Banco Popular, the largest bank and credit card issuer in Puerto Rico, is making a mark on the U.S. mainland.
As competition heats up for the potentially lucrative Hispanic market segment-projected to be 25% of the U.S. population by 2000-Banco Popular feels it has a leg up.
"We have an understanding of the language and culture, and targeting the Hispanic consumer is what we do for a living," said Donald R. Simanoff, president of the bank's U.S. card division, based in Orlando. He joined the bank in January 1997 from Barnett Banks Inc. when plans were being hatched to take the card business to the mainland.

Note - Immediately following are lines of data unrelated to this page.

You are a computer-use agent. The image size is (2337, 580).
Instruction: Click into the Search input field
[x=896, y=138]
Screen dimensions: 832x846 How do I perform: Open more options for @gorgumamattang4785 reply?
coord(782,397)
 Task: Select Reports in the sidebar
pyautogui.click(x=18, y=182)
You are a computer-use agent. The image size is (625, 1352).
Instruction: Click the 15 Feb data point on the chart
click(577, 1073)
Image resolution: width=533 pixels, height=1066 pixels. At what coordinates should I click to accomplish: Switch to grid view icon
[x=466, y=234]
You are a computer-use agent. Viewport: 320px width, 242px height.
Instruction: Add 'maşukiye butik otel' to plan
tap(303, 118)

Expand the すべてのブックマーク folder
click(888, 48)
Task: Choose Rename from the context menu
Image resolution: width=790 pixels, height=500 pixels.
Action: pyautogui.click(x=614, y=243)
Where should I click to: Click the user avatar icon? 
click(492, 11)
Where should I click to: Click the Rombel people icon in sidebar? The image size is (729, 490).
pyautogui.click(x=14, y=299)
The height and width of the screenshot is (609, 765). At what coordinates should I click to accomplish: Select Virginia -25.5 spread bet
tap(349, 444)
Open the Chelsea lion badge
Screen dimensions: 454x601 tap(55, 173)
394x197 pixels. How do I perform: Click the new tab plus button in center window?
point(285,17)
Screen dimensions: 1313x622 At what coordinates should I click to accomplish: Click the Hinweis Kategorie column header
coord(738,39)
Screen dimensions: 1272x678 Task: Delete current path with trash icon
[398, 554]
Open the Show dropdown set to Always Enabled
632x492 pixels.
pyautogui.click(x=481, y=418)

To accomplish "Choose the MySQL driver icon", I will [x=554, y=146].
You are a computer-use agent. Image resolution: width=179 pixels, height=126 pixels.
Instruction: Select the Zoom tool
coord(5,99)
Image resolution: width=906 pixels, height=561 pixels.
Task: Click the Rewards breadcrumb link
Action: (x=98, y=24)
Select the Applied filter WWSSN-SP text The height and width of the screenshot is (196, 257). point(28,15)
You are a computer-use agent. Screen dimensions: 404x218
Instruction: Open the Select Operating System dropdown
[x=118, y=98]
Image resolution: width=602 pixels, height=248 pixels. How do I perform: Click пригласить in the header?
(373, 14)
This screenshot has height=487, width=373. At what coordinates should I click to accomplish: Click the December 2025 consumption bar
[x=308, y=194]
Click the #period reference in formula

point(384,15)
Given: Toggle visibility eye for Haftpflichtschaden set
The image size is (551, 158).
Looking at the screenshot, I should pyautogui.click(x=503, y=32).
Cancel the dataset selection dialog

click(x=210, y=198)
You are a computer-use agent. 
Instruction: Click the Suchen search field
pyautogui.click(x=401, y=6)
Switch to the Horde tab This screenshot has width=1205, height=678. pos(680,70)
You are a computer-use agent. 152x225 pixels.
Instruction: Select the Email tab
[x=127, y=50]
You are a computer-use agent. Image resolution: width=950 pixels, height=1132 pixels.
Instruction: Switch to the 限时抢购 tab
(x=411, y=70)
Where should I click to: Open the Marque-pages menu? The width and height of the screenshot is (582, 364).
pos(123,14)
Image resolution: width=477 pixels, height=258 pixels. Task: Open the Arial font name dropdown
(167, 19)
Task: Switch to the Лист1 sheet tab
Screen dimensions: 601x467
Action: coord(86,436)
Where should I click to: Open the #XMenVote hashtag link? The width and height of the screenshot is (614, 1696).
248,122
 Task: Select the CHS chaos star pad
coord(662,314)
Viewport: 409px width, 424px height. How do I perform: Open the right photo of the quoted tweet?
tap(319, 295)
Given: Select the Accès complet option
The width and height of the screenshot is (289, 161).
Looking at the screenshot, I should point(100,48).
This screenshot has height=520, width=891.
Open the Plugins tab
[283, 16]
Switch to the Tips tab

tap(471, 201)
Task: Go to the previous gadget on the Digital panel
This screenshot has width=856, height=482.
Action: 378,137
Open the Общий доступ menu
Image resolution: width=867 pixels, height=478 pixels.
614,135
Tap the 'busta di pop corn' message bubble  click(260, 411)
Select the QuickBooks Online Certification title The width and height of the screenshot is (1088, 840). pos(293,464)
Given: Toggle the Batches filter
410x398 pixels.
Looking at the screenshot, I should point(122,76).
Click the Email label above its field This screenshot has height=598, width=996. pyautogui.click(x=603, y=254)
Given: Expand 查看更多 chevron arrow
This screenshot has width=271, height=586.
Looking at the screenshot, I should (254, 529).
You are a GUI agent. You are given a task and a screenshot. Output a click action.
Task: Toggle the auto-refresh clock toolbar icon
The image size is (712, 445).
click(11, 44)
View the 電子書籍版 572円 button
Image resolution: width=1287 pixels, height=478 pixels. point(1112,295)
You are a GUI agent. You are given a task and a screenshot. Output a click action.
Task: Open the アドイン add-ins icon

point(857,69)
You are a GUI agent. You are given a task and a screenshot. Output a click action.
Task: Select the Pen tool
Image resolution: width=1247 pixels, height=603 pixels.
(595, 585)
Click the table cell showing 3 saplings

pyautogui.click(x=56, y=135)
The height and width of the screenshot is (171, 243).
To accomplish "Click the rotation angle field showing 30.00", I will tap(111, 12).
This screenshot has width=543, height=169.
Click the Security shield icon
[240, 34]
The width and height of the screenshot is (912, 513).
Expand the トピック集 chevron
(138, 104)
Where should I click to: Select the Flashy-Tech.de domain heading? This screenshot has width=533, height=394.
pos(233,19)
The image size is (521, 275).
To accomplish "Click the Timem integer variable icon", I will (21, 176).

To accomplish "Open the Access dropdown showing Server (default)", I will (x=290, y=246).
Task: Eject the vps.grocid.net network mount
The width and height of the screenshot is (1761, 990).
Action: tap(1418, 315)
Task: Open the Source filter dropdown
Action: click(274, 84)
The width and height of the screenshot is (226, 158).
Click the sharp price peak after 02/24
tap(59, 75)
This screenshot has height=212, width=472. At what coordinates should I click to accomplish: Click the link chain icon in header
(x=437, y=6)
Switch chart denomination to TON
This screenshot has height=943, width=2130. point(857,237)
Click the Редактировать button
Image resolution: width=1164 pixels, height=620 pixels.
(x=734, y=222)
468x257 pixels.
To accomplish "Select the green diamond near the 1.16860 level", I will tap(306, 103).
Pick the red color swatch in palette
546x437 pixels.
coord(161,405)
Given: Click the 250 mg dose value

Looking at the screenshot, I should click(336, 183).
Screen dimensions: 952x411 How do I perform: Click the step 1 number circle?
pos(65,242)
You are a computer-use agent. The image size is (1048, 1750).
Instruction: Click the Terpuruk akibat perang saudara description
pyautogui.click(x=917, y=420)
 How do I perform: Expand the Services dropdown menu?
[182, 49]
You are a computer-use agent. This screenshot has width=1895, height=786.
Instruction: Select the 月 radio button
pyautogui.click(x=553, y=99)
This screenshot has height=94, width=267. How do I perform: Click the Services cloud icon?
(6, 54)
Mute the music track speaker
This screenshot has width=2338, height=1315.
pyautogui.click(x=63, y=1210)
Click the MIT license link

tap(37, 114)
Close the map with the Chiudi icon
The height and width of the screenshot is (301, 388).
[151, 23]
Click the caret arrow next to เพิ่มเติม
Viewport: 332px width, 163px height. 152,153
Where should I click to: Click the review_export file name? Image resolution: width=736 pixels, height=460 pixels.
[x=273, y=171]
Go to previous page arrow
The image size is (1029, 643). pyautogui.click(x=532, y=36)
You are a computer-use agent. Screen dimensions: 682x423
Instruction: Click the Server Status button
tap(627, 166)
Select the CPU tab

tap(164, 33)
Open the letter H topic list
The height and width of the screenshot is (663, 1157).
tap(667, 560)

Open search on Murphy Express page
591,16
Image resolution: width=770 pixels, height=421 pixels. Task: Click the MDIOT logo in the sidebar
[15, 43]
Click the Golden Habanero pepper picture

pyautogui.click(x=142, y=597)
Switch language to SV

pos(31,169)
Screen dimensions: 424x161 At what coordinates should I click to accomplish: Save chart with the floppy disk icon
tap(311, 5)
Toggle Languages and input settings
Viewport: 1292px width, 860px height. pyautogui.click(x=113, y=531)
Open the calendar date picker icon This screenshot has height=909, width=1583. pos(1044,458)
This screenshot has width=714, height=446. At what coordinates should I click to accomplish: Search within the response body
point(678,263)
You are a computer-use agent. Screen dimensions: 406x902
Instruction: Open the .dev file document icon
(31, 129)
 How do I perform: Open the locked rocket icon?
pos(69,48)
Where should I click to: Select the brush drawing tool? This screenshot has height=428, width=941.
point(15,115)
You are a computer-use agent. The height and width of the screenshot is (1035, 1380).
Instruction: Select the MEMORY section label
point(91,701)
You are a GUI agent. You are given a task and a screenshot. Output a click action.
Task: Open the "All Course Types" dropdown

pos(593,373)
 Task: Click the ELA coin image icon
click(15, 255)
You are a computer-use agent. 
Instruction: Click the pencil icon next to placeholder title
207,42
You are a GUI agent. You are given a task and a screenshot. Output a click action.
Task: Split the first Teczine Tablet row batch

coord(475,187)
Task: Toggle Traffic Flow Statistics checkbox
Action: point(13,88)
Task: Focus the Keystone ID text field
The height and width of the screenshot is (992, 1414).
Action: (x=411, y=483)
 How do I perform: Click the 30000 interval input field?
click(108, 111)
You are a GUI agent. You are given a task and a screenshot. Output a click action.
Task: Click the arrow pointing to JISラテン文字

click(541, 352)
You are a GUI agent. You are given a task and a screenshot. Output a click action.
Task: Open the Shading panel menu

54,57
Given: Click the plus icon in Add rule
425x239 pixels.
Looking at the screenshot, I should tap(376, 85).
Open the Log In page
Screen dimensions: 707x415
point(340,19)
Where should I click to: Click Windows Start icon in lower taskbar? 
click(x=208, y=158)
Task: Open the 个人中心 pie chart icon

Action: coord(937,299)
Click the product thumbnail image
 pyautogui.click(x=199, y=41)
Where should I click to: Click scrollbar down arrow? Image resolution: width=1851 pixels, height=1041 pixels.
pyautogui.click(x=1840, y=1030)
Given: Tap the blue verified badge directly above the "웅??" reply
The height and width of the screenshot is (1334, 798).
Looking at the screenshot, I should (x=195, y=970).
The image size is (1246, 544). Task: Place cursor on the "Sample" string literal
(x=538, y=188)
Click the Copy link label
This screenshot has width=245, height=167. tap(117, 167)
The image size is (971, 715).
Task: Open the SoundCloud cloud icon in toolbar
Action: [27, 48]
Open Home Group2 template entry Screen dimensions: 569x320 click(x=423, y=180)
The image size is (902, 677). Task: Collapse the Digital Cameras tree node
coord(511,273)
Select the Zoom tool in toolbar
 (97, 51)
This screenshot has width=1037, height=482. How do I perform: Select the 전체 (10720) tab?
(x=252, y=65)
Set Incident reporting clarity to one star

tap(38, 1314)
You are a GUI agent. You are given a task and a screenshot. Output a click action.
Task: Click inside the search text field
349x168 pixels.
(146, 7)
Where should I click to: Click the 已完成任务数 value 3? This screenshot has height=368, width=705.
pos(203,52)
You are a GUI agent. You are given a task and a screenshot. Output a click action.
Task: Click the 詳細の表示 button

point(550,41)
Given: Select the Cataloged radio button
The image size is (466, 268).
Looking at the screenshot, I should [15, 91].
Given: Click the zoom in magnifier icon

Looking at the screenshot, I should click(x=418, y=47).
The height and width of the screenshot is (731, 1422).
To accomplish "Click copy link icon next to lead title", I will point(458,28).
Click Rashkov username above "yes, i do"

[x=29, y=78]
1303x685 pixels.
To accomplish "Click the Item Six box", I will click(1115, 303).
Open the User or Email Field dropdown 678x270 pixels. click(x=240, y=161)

In the year Banco Popular has been in the U.S. market, it has garnered nearly 150,000 accounts, 25% of them secured cards.
In June, Banco Popular hired Don Francisco, a Spanish-language television personality, to pitch its cards.
Mr. Simanoff said the advertising attracts mostly secured accounts, with credit lines collateralized by deposits, though direct-mail appeals bring in mostly unsecured accounts.
More recently, Banco Popular signed a cobranding deal with Heftel Broadcasting Co., Dallas, which owns 39 stations broadcasting Spanish- language programs.
Banco Popular's primary markets are the six states with the biggest Hispanic populations: New York, New Jersey, Texas, California, Florida, and Illinois. But its reach through television advertising is national. As Mr. Simanoff likes to point out, "our first U.S. card customer to sign up was from Kentucky."
"We spend a lot of money on publications," Mr. Simanoff said. These are needed to help educate the 50% or more of Hispanic consumers who have not established credit.
Still, Mr. Simanoff said, a misconception about this market is that most of it falls into the subprime category.
Though most of Banco Popular's U.S. card portfolio is unsecured, all its cards come with discounts for services traditionally associated with the unbanked consumer. Cardholders get discounts on Western Union money orders and purchases at Kmart pharmacies. In addition, the bank is negotiating to offer discounted long-distance calling.
Banco Popular's customer service staff, statements, and solicitations are in Spanish and English. The bank has discovered that many Spanish- speaking people read English better than Spanish and that 40% of people who call the bank prefer to speak in English.
Mr. Simanoff said he would consider issuing American Express cards if the Department of Justice wins its lawsuit against Visa U.S.A. and MasterCard International. The bank card associations' rules prevent such comarketing, but the government claims this violates antitrust law.
Banco Popular recently began issuing American Express in Puerto Rico, Mr. Simanoff said, "and the fact that we already have this relationship with American Express could be an advantage" if the bank were allowed to extend it in the United States.